The result that fewer interhemispheric connections were taken into account in the structural compared to the functional connectomes can be explained by the effect of length and shape of the tracts in whole-brain tractography [66]. Since interhemispheric tracts are generally longer than intrahemispheric tracts, they are more difficult to track and are thus less likely to end up in the group-averaged connectome in favor of intrahemispheric connections.

4.7. Strengths and Limitations

Strengths of this study include the large number of participants and the acquisition of dMRI as well as rs-fMRI data in these participants. However, there are also several limitations that are noteworthy to address. First of all, due to missing field maps, we could not implement any advanced correction for B0-field inhomogeneities or geometric distortions, e.g., FSL’s “topup” [67], in the dMRI and rs-fMRI processing pipelines. Hence, we were restricted to less advanced methods, such as (affine) registration to standard space. Consequently, the results relating to regions in the anterior frontal cortex and temporal lobe might therefore be less reliable as geometric distortions often occur in this location [68]. However, to our knowledge, there is no reason to assume that these artifacts differ between subgroups, e.g., participants with and without T2DM, and therefore no bias has been introduced.
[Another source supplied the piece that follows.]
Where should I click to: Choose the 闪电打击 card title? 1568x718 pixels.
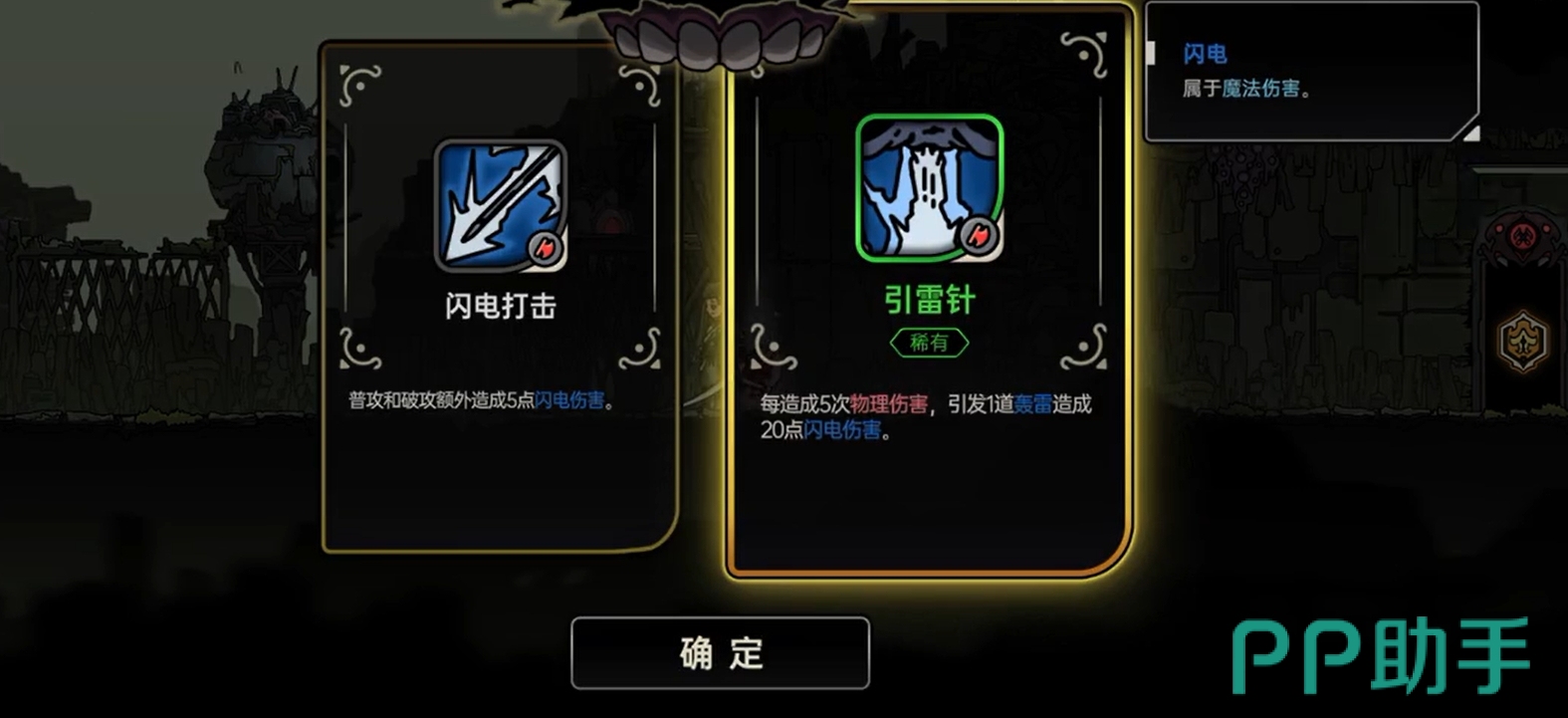(501, 306)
Second, we used an atlas template that is not participant-specific and as such may contribute to mismatch between the brain regions defined in the atlas and the actual functional boundaries of the brain regions in the participant’s dMRI or rs-fMRI. An individual-based brain parcellation, such as implemented in the FreeSurfer software [69], might result in better overlap with the participant’s dMRI or rs-fMRI. However, this requires substantially longer processing times, e.g., up to 20 h per participant, as well as visual checks and manual intervention, whereas linear registration of the AAL2 atlas is robust and is typically completed within a minute.
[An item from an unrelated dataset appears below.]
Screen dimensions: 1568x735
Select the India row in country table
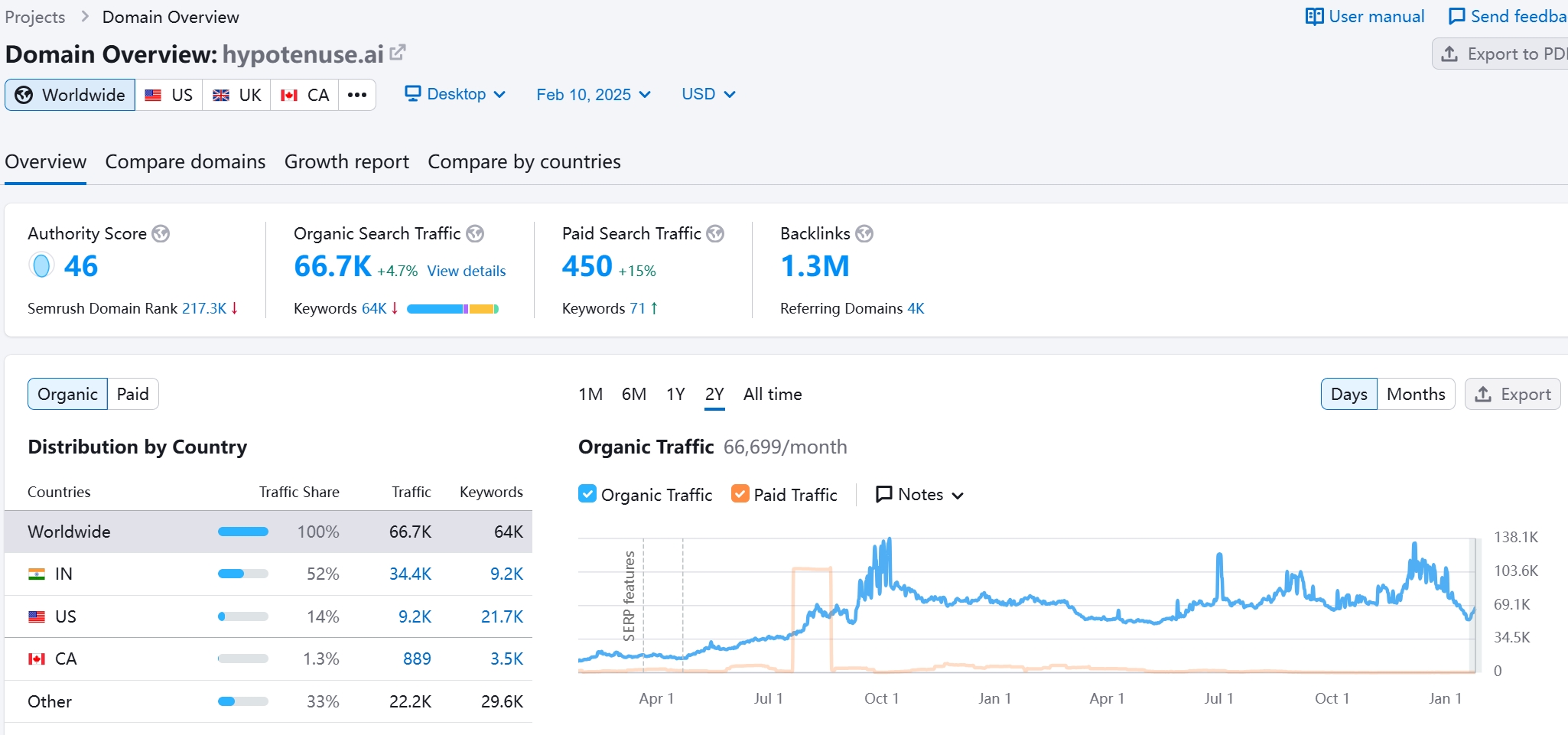(268, 574)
Third, we did not compare different structural and functional connectivity processing pipelines in this study to assess the most suitable pipelines. Since systematic variability across connectivity pipelines can yield misleading results, as shown recently by Luppi et al. [70], further optimization of the processing pipelines might be warranted. Nevertheless, we believe we obtained valid structural and functional connectivity results, as discussed in the previous section.

Third, due to the intrinsic differences in dMRI and rs-fMRI sequences, direct comparison between their image quality does not seem valid. However, during setup of the scanning protocol, both sequences were considered equally important, i.e., both were optimized in terms of acquisition time, signal-to-noise ratio, and spatial resolution without sacrificing one sequence over the other.

Lastly, by using full correlation to calculate functional connectivity, our processing pipeline might be less sensitive to certain confounding effects, e.g., global mean confounding. Alternative approaches, such as partial correlation, regularized inverse covariance, or Bayes net methods, can improve the sensitivity of the functional connectivity processing pipeline [43].

5. Conclusions

To conclude, we here describe the complete pipeline analyses for the assessment of the structural and functional brain connectivity in The Maastricht Study, including extensive quality assessment focused on the confounding effects of compromised image quality in population neuroimaging studies. Structural connectivity estimates were most strongly associated with head motion, while functional connectivity estimates were mainly influenced by signal-to-noise ratio, possibly resulting from motion as well, especially in patients with high BMI. Moreover, image quality metrics substantially affected the associations between brain connectivity and demographic and clinical variables such as age, sex, and BMI. These results largely confirm and complement previously reported findings and we therefore recommend that statistical analyses of structural and functional brain connectivity and its associations with demographic or clinical variables should report and consider potential confounding effects of image quality.